● DOCUMENT SEGMENT
↓

I suppose we’ve all heard about the person who stacks up newspapers from floor to ceiling, intending to read them someday. (Pull your toes in if I’m stepping on them.)
Newspapers are fighting for survival. The thirst for information is still there. In fact, it’s exponentially more enormous. But the way people quench their thirst has changed.
It used to be that if I wanted to look at old newspapers, I had to go to a library and be fairly specific about my request. Which roll of film did I wish to view? That always flustered me. How was I supposed to have an inkling where the tidbit I sought was stored? Or what the tidbit was? Don’t get me started on trying to make the microfiche machine like me. (And if you don’t know what microfiche is, you’re on the other side of a generation gap.)
Now I sit in a comfortable chair at home with my computer in my lap and search the archives of the New York Times by whatever phrase occurs to me. All the way back to 1851. The Chicago Tribune archives go back to 1852.
These archives reach into to the first century of the United States as a nation. And I can read them for myself.
I love using newspaper archives when I’m researching an historical story.

↑

● AIM 1
Which sentences in the post about newspaper archives end with a question mark?
● AIM 2
Could you carry the post about newspaper archives on from its final sentence?

● MATERIAL

↓

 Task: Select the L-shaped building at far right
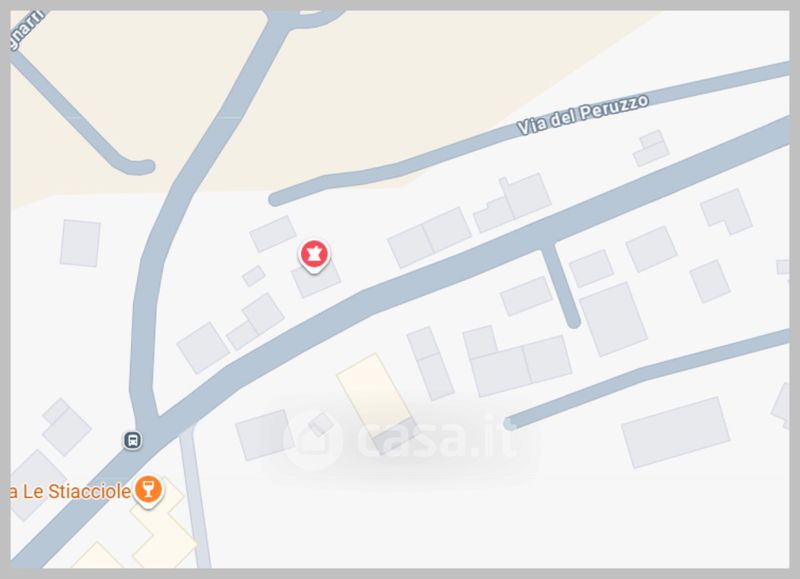click(727, 211)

↑

● TASK RESPONSE 1
- Which roll of film did I wish to view?
- How was I supposed to have an inkling where the tidbit I sought was stored?
- Or what the tidbit was?

● TASK RESPONSE 2
- The headlines tell me what was in the news. I can read about the current events shaping the lives of my characters.
- The writing in the articles gives me a sense of how people used language with cadence and flair.
- Illustrations are a wealth of information, even without words.
- I see a pdf of what the newspaper looked like when it was delivered to the front step of a house that is as real in my mind as the one I live in.
So many perfect details come into focus and lure me in deeper to my own story. It almost makes me understand wanting to stack newspapers up until I can read them.
When I was researching for The Pursuit of Lucy Banning, I used both the Chicago paper and the New York paper. Both covered the events of the 1893 world’s fair in Chicago. The Windy City was coming into its own as a major competitor to the Big Apple’s premier status. I could sense that even as I read competing coverage.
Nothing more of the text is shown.